The approach aimed to examine whether a single, application-oriented parameter set for the 6DOF-SVC model can generalize across heterogeneous real-world driving data and whether model outputs align with experimentally measured MSI.
A principal finding reported is that the expected natural fluctuations in MSI—derived from the driving dynamic profile, route characteristics, or driving style—are approximately 10%. The authors note that this magnitude of fluctuation is similar to the variation seen in experimentally determined MSI across the studies.
This ~10% variability is described as an inherent consequence of varying driving dynamics and route features, implying a baseline level of fluctuation that predictive models must accommodate when estimating passenger MSI in operational contexts.
The authors observed that participants seem to possess an individual MSI threshold that correlates with their susceptibility to motion sickness. In other words, some individuals require higher cumulative or peak stimulus to reach the same MSI outcome compared with others.
However, the manuscript also reports that this individual threshold fluctuates substantially across experiments and thus lacks the stability required for reliable practical application (for example, as a personal calibration parameter for predictive systems). The abstract does not provide numerical metrics for inter- or intra-individual variability beyond the qualitative statement that fluctuation was strong.
Overall, the optimized 6DOF-SVC model was capable of estimating motion sickness risk across the different test tracks included in the five studies. Despite successful estimation at a risk level, the authors emphasize that inaccuracies remain in the predicted MSI trajectories. These inaccuracies suggest that while average or aggregate risk predictions may be acceptable, temporally resolved predictions (trajectory shapes or moment-to-moment MSI changes) are less precise.
The abstract does not enumerate specific sources of residual error (for example, sensor noise, unmodeled passenger behavior, or adaptive physiological responses) nor quantify the magnitude of trajectory mismatch beyond the reported natural fluctuation.

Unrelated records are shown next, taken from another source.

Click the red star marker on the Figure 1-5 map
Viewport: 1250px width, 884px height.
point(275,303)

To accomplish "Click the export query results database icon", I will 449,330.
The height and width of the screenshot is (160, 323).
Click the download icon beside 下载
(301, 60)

The work frames reliable MSI prediction as a potential enabler for intelligent-vehicle interventions intended to reduce motion-sickness–related drive abortion. Possible applications include adaptive driving strategies or route planning that minimize predicted MSI exposure for susceptible passengers. The authors position the 6DOF-SVC model, with the optimized parameter set, as a candidate tool for estimating passenger motion-sickness risk in such systems.

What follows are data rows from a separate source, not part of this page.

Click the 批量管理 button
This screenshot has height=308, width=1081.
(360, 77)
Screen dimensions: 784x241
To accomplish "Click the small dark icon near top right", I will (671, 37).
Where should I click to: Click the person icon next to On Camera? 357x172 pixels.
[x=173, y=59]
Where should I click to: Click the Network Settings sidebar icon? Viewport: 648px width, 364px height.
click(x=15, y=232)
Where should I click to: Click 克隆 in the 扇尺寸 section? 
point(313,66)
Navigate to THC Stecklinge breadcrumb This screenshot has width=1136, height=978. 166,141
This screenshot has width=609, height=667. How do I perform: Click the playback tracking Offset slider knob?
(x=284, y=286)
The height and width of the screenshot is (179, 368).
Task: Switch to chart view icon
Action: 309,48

At the same time, the reported ~10% natural fluctuation and the instability of individual MSI thresholds indicate that further development is needed before the model can be deployed for individualized, operational decision making.

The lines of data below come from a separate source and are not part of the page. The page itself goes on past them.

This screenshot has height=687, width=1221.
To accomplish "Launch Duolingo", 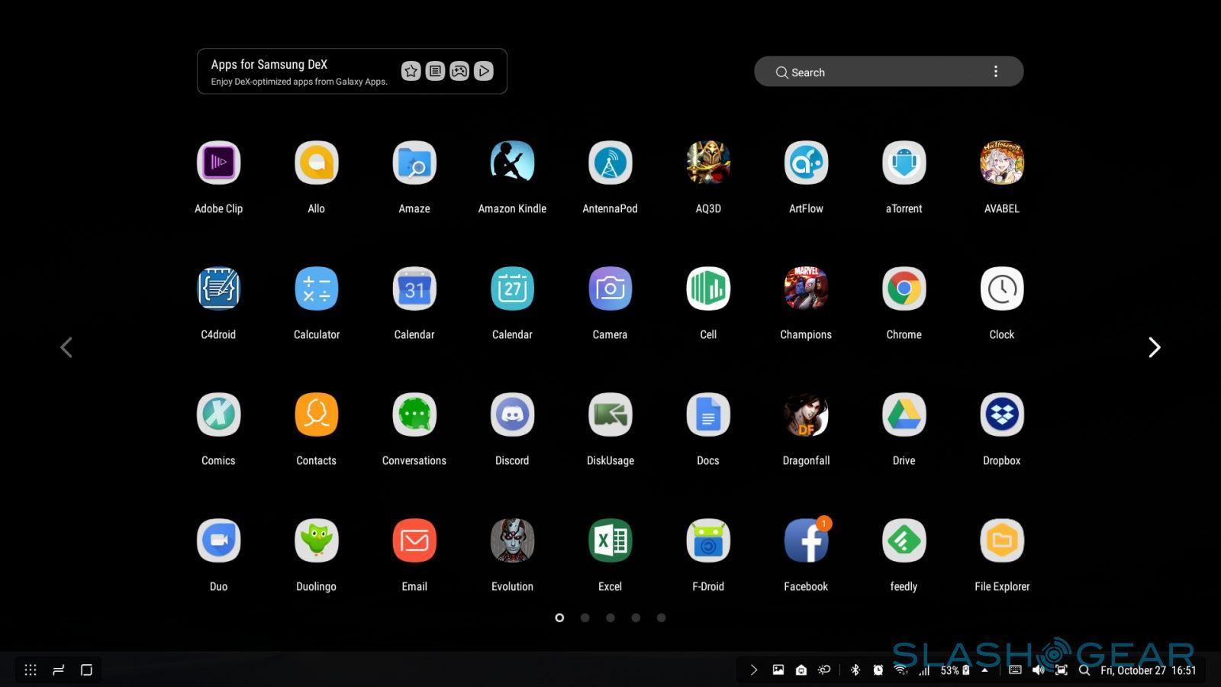I will 316,541.
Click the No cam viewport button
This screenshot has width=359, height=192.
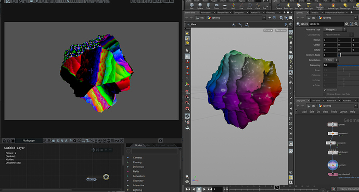click(x=280, y=30)
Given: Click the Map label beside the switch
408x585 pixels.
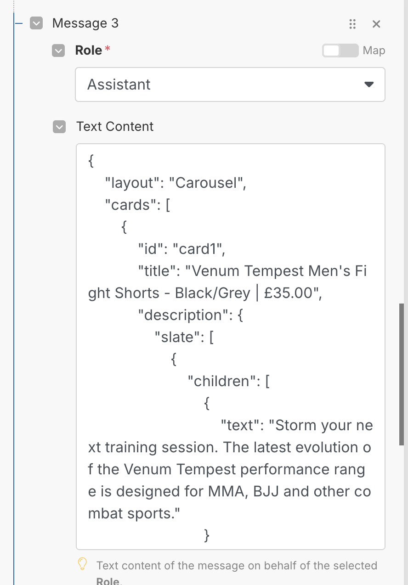Looking at the screenshot, I should 374,51.
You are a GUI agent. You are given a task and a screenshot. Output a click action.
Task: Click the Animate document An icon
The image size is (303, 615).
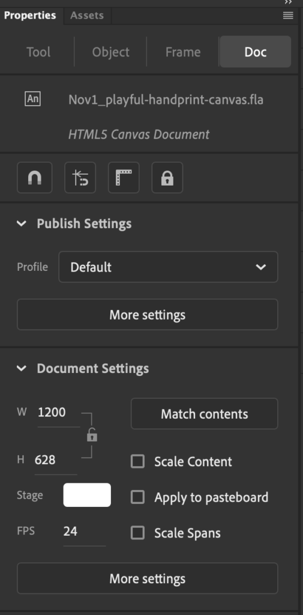(33, 99)
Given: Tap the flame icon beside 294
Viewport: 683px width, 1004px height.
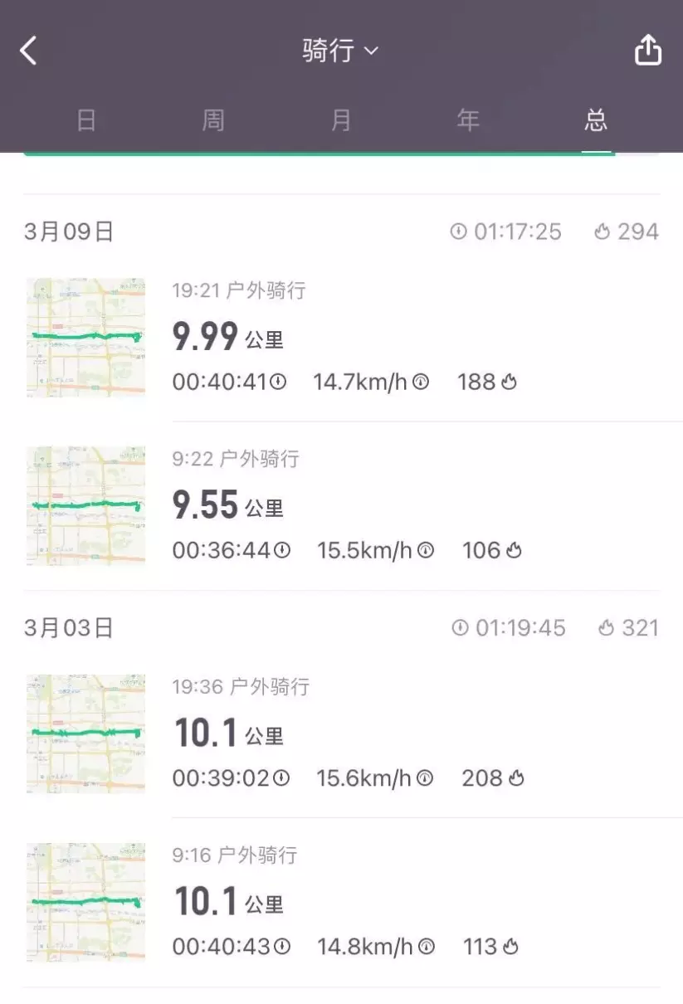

This manuscript is reported as a preprint and has not been certified by peer review. The abstract provides limited methodological detail; specific experiment-level parameters, sample sizes, model-fitting procedures, and quantitative performance metrics beyond the stated fluctuation were not reported in the abstract and therefore cannot be expanded upon here.
The underlying research projects received funding from the German Federal Ministry of Education and Research (BMBF) with additional project funding from ZF Friedrichshafen AG. The authors declare that the funding sources had no involvement in study design, data analysis, interpretation of results, manuscript writing, or the decision to submit the article for publication.
In summary, the optimized 6DOF-SVC model estimated MSI across five real-world driving studies and revealed an intrinsic approximate 10% fluctuation in predicted and observed MSI attributable to driving dynamics and route variability. Individual susceptibility appears to relate to an MSI threshold, but that threshold's instability limits immediate practical use for individualized prediction. Remaining inaccuracies in predicted MSI trajectories highlight the need for further refinement before operational deployment in intelligent-vehicle systems.